* **Teks Dokumen**:
──────

BAB I
PENDAHULUAN
A.
Latar Belakang Masalah
Syariat adalah
ketentuan yang ditetapkan oleh Allah swt yang dijelaskan oleh Rasulullah
tentang pengaturan semua aspek kehidupan manusia dalam mencapai kehidupan yang
baik di dunia dan di akhirat kelak. Ketentuan syariat terbatas dalam firman Allah swt
dan sabda Rasulullah. Agar segala ketentuan (hukum) yang terkandung dalam
syariat tersebut bisa diamalkan oleh manusia, maka manusia harus bisa memahami
segala ketentuan yang dikehendaki oleh Allah swt yang terdapat dalam syariat
tersebut.[1]
Pengertian dari syariat sendiri terkadang
sering diartikan secara sempit sebagai hukum Islam (Islamic Yurisprudence),
sebab makna yang terkandung dalam syariat (secara halus) tidak hanya aspek
hukum saja, tetapi ada aspek lain, yaitu aspek i’tiqodiyah dan aspek khuluqiyah.
Dalam memahami hukum Islam tentu
diperlukan pemahaman terhadap prinsip-prinsipnya pula. Di samping itu juga
hukum Islam memiliki beberapa karakteristik yang membedakannya dengan
hukum-hukum lain. Selanjutnya pembahasan ini akan dibahas dalam makalah ini.
B.
Rumusan Masalah
Adapun rumusan
masalah dalam makalah ini adalah sebagai berikut :
1.
Bagaimana
prinsip-prinsip hukum Islam?
2.
Bagaimana
karakteristik hukum Islam?
BAB II
PEMBAHASAN
A.
Prinsip-prinsip Hukum Islam
Prinsip-prinsip pokok (al mabda’) adalah landasan yang menjadi titik tolak atau pedoman
pemikiran kefilsafatan dan pembinaan hukum Islam. Prinsip-prinsip pokok itu adalah : [1]
1. Meng-Esakan Tuhan (tauhid), semua manusia dikumpulkan
di bawah panji-panji atau ketetapan yang sama, yaitu : Laa Ilaaha illallah
(QS. Ali Imran : 64).
2. Manusia berhubungan langsung dengan Allah swt, tanpa atau meniadakan perantara antara manusia
dengan Tuhan (QS. Al Ghafir : 60, QS. Al Baqarah : 186).
3. Keadilan bagi manusia, baik terhadap dirinya sendiri,
maupun terhadap orang lain (QS. An Nisa : 135, QS. Al Maidah : 8, QS. Al An’am
: 152, QS. Al Hujurat : 9).
4. Persamaan (al musawah) di antara umat manusia, persamaan di antara sesama umat Islam. Tidak ada
perbedaan antara manusia, yang membedakannya hanyalah taqwanya (QS. Al Hujurat : 13, QS. Al Isra’ :
70 dan beberapa hadits).
5. Kemerdekaan atau kebebasan (al hurriyah),
meliputi kebebasan agama, kebebasan berbuat dan bertindak, kebebasan pribadi
dalam batas-batas yang dibenarkan oleh hukum (QS. Al Baqarah : 256, QS. Al
Kafirun : 5, QS. Al Kahfi : 29).

──────

* **Data**:

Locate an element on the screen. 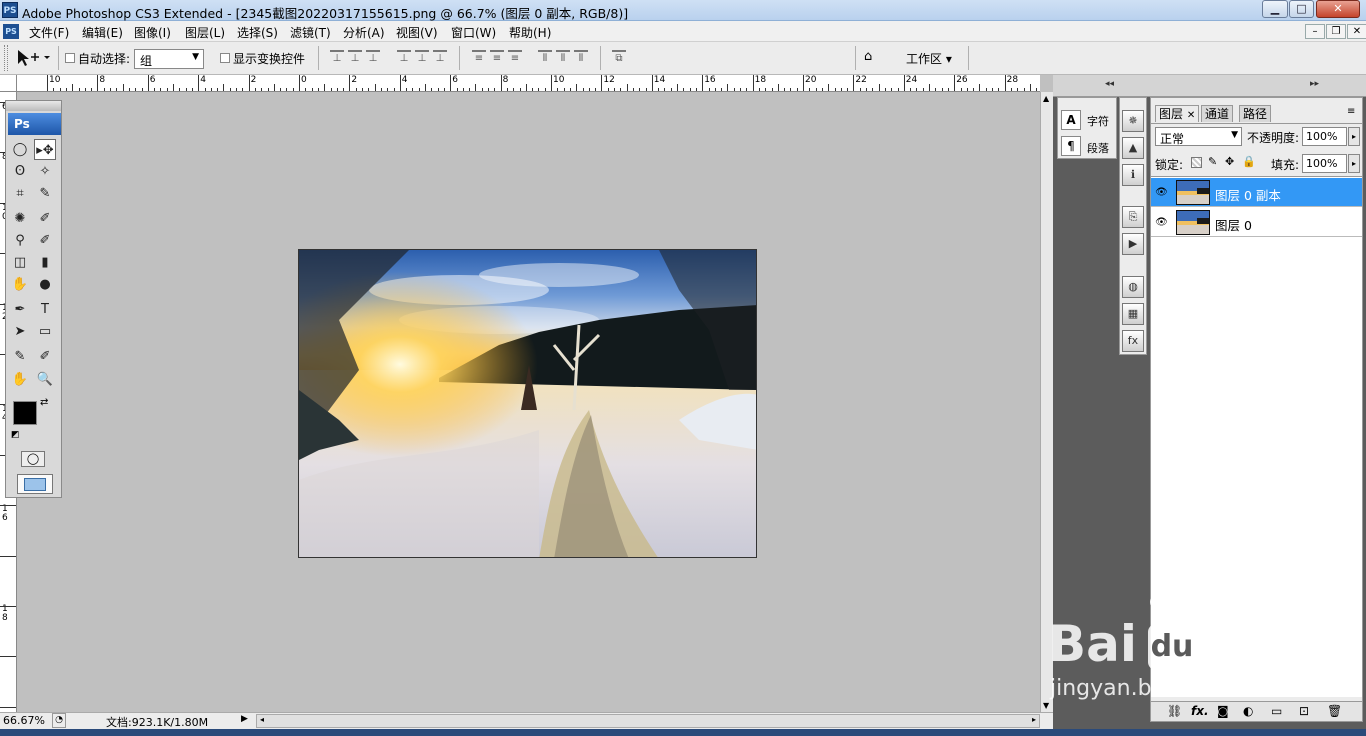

──────

* **Ketentuan Latihan**:
1. Menurut teks tentang hukum Islam, apa satu-satunya hal yang membedakan manusia dalam prinsip persamaan?
2. Salin dengan tepat bagian teks tentang hukum Islam mulai dari kata-kata "Dalam memahami hukum" sampai dengan kata-kata "dalam makalah ini.".

* **Jawaban Tiap Tugas**:
1. Taqwanya.

2.
Dalam memahami hukum Islam tentu
diperlukan pemahaman terhadap prinsip-prinsipnya pula. Di samping itu juga
hukum Islam memiliki beberapa karakteristik yang membedakannya dengan
hukum-hukum lain. Selanjutnya pembahasan ini akan dibahas dalam makalah ini.